Investing in the people of Africa has an impact and strengthens efforts to overcome the pandemic
The plan defines specific objectives and financial commitments within the framework of the Human Capital Project, a global effort to accelerate more and better investments in people for greater equity and economic growth. One year after the launch of the Plan, there has not only been a a significant scale-up, but also a change in World Bank support to African countries. The Bank has committed nearly $ 7.5 billion in financing specifically for human development projects over the past year (more than double the previous year), while strengthening support for human capital in the sectors of agriculture, social inclusion, water, sanitation and other sectors. .
Investing in women’s empowerment and demographic change
, and women and girls bear the brunt of these impacts. Behind these disturbing numbers, however, there is also a story of hope and a powerful message for the world and its decision-makers: investments in women’s empowerment – through access to quality education, pathways to access to employment and sexual and reproductive health care – are now more important than ever.
“Investing in women and girls is essential to deliver on the promise of development. It’s that simple, ”said Hafez Ghanem, World Bank Vice President for Africa. “That’s why we’ve helped our clients with more than $ 2.2 billion in new World Bank-funded projects that invest in women’s health, education and employment opportunities.
These projects address the multiple constraints women and girls face, including addressing child marriage by strengthening girls’ education, focusing on family planning services and ensuring stronger legal frameworks. for the protection of women and children. All of this can help African countries accelerate their demographic transition – from high birth and infant mortality rates to low birth and death rates.
One of these projects is the flagship Sahel Women’s Empowerment and Demographic Dividend Project (SWEDD). By mobilizing religious leaders, SWEDD contributes to changing social norms and behavior towards women and girls like Lemeima mint El Hadrami, who lives in the Sahel.
Lemeima is Mauritanian and married at the age of 13. She immediately dropped out of school because her pregnancy was difficult. She was going to have two daughters. Her husband would leave her.

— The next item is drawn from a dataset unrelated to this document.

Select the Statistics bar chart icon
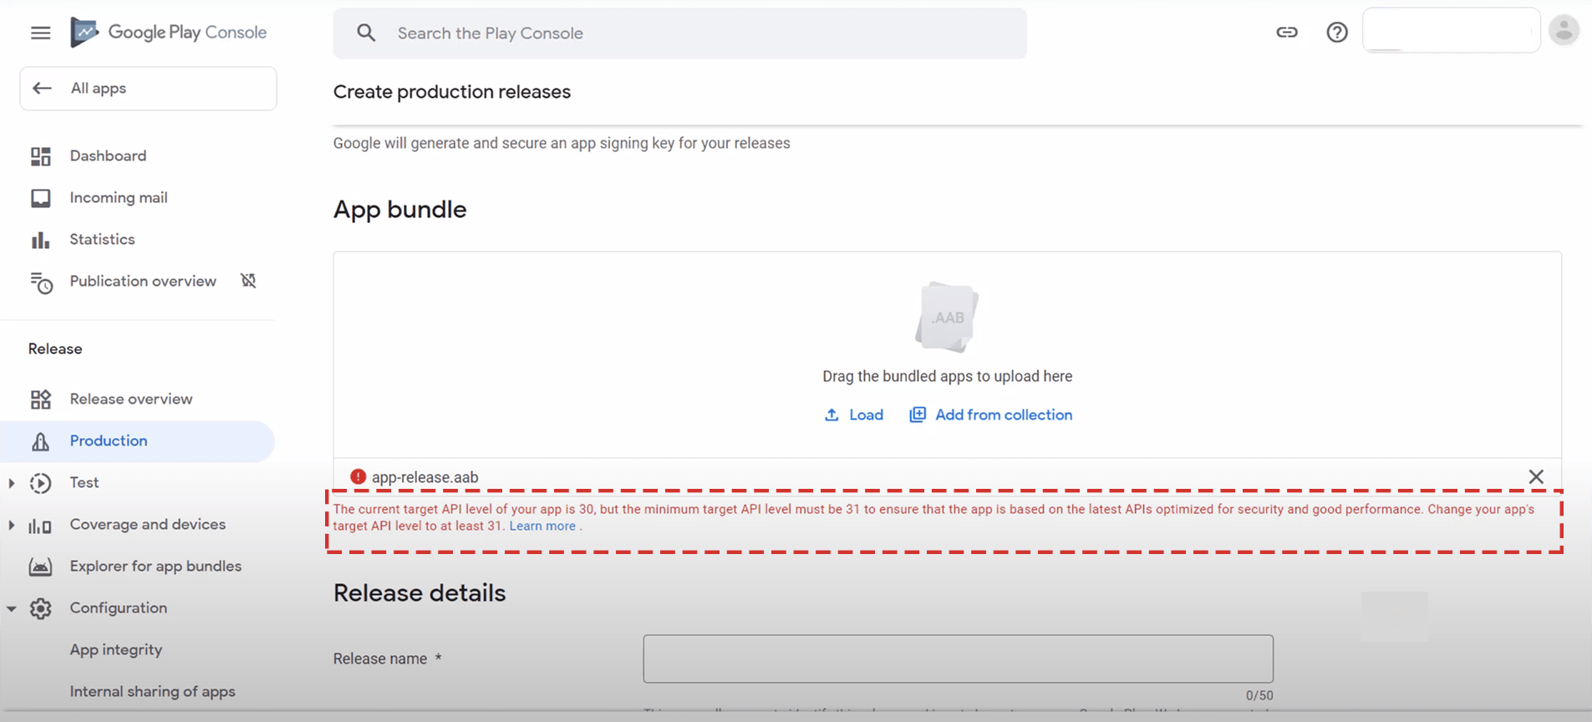 tap(40, 239)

“I refused to marry my daughter for one simple reason: I want my daughter to be independent,” said Lemeima. “I don’t want her to go through the same difficulties as me. I wish she had a good job. She could become a minister, a doctor or a midwife.

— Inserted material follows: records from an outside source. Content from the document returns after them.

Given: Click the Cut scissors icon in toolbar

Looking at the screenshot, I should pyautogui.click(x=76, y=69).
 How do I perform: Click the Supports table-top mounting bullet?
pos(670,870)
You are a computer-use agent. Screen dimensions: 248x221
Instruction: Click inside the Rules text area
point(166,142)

The $ 680 million SWEDD project helps countries empower women and adolescent girls; increase their access to quality reproductive, child and maternal health services; and develop policy agendas that put demography and gender at the center of growth.

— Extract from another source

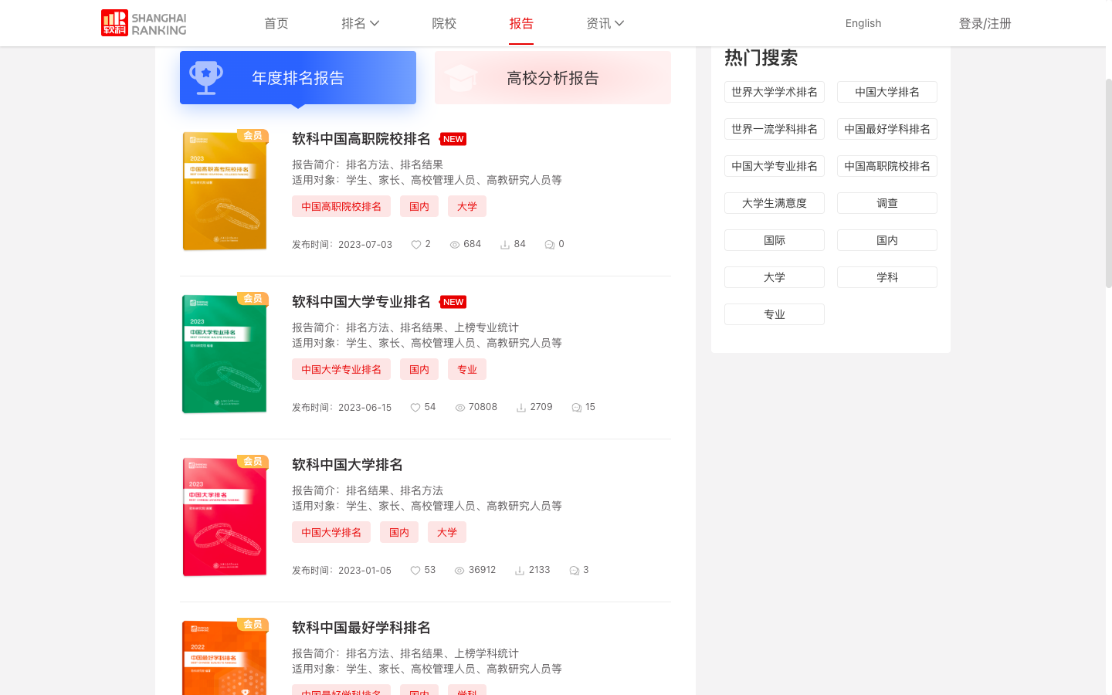Viewport: 1112px width, 695px height.
Task: Click the graduation cap icon on 高校分析报告
Action: (x=461, y=77)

Coping with fragility and conflict
The challenges of human capital and poverty are increasingly concentrated in fragile contexts. It just means . For example, Liberia is recovering from a conflict that lasted ten years and, more recently, the Ebola crisis that claimed the lives of nearly 5,000.
With over 60 percent of the population under the age of 24, the need for more salaried jobs is in the spotlight. A program for small businesses changes the chances for young Liberian women affected by Ebola, providing income generation support and training on how to create their own self-employment and learn from each other.
“We teach them about the business, how to keep records and save their money,” said Rebecca Totimeh, one of the program’s mentors. “I decided to help because I want to see young girls at work and promote themselves.